* [Task objective]: Copy out every line of the data that has the word "agent" somewhere in it.

------------------------------------------------

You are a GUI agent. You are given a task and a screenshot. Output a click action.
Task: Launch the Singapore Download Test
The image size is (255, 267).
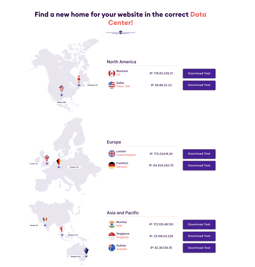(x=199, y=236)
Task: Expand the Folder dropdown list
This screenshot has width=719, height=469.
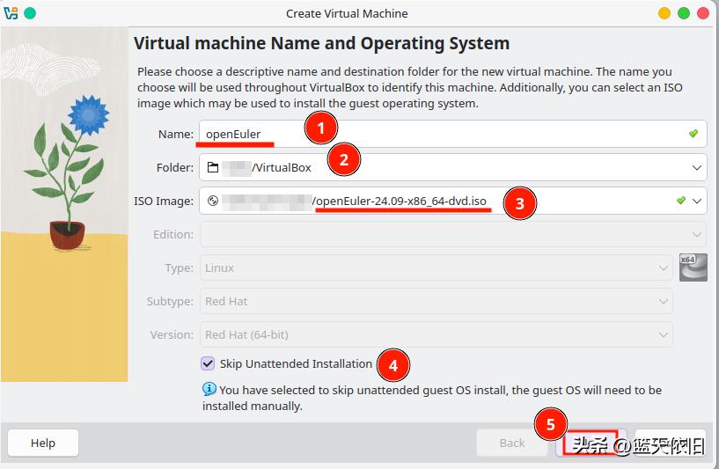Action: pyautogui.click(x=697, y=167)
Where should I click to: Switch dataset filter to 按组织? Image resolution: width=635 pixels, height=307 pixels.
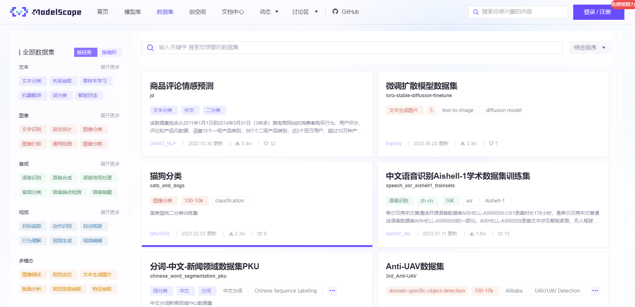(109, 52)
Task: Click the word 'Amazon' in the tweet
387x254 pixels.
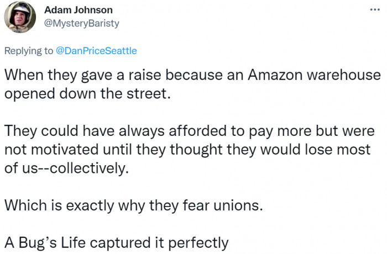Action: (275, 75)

------------------------------------------------

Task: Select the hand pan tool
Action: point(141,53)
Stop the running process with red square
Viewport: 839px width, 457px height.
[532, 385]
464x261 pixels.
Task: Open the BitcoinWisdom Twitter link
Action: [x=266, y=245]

------------------------------------------------

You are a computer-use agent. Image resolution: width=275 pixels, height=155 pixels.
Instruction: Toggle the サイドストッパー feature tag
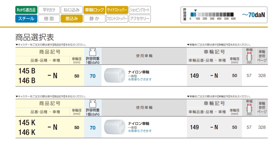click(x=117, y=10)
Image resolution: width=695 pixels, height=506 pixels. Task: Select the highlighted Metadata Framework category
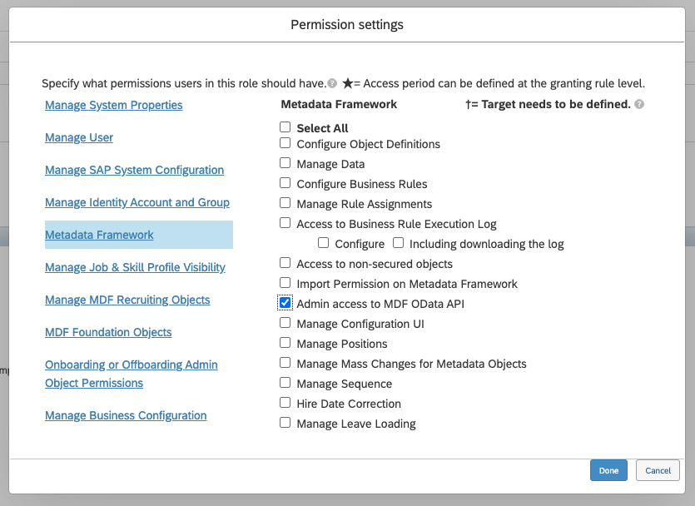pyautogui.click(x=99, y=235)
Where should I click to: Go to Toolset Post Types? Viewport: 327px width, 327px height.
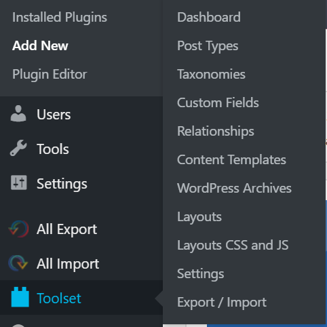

------------------------------------------------

* [Task solution]:
You are a GUI agent. You are given a task and a screenshot. Output a click action.
You are a computer-use agent. Image resolution: width=275 pixels, height=155 pixels.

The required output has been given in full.